**DIRECTION 1:** Reproduce a passage from the threshers reunion report word for word, beginning at "Afterwards the entire" and stopping after "minute, 25 seconds.".
**DIRECTION 2:** In the threshers reunion report, who won the block race, and with which engine?

Sec. Route 1, Box 332 Adena, Ohio

Beautiful hot weather graced the Stumptown Steam Threshers
Reunion held on September 7 & 8, 1985. Many attended the show
although a slight decline in attendance was observed mostly due to
the status of the economy and hot weather.

Saturday’s show opened with prayer by Lester Nabb and flag
raising ceremonies led by the Cadiz Boy Scouts Troop #269.
Threshing, baling, cornmeal grinding, sawing, shingle making, power
eater demo, etc. continued until the noon whistle blow. At 12:45,
the Ladies Auxiliary crowned Joe Harrison, Thresher-man of the Year
and Jane Sloan as Queen. The crowning was done by last year’s
winners who were Doc Saffell and Mary Hardrock. The new thresherman
of the year and queen took their royal ride in the back of Ralph
Jones’ 1922 Model T 1-ton truck. At 1:00, the slow engine race
and block race got underway. The slow engine race in the antique
class was won by Jim Fisher on Harrison’s 20 HP Russell and
Bill Rees won in the scale class. John McDowell won the block race
with his 23-90 Baker.

After the race, the usual program of activities continued until
3:30 p.m. when the kiddie tractor pull under the supervision of the
TriValley Young Farmers & Wives got underway. The winners were
Mike Modra, Chad Corder, Matt Miller, Todd Hixon and Clarence
Cattrell. There seemed to be a great interest in this competition
for several local youngsters got involved. Trophies were awarded
for 1st prize winners in every class and each contestant was given
a patch.

At 7:00 p.m., the fiddling contest got under way. There were
only 9 contestants with six receiving trophies. Our youngest
contestant was 7 year old Carrie Dillon who won 3rd place in the
under 60 class. Carl Porter, who is 85 years young, played several
tunes on his mouth organ while the judges were tallying up the
scores. Trophies in the under 60 class were awarded to Larry Stull,
Clarence Miller and Carrie Dillon and in the 60 and older category
the winners were Jim Addy, Dorman Jefferies and Frances Dalton.
Afterwards the entire group played several tunes including
‘Mocking Bird’ and ‘Orange Blossom Special’.

On Sunday, the show started with church services led by Marion
Rogers of Freeport and two groups of gospel singers. After the
services, the usual activities got underway until the noon
whistles. At 1:00 p.m. fifteen gas tractor operators entered the
wagon backing contest. Doc Saffell took first place by completing
the course in 1 minute, 15 seconds and Brian Brown took second
place by completing the course in 1 minute, 25 seconds.

**INFORMATION SUPPLIED:**

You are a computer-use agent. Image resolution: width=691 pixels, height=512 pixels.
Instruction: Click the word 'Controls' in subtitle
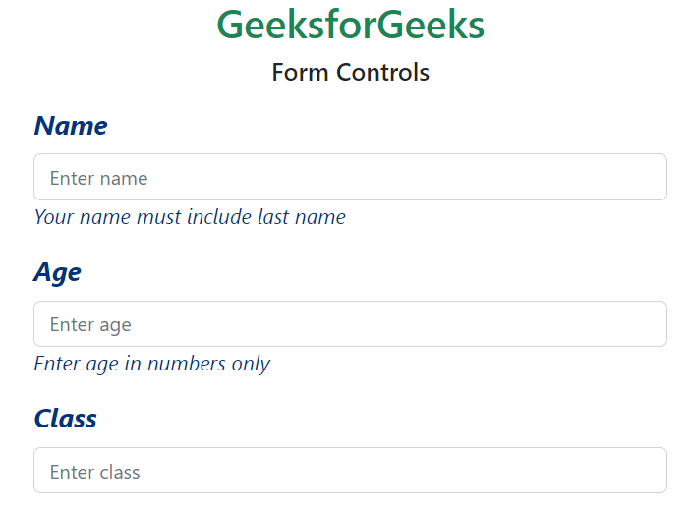tap(382, 73)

**ANSWER 1:**
Afterwards the entire group played several tunes including
‘Mocking Bird’ and ‘Orange Blossom Special’.

On Sunday, the show started with church services led by Marion
Rogers of Freeport and two groups of gospel singers. After the
services, the usual activities got underway until the noon
whistles. At 1:00 p.m. fifteen gas tractor operators entered the
wagon backing contest. Doc Saffell took first place by completing
the course in 1 minute, 15 seconds and Brian Brown took second
place by completing the course in 1 minute, 25 seconds.

**ANSWER 2:** John McDowell won the block race with his 23-90 Baker.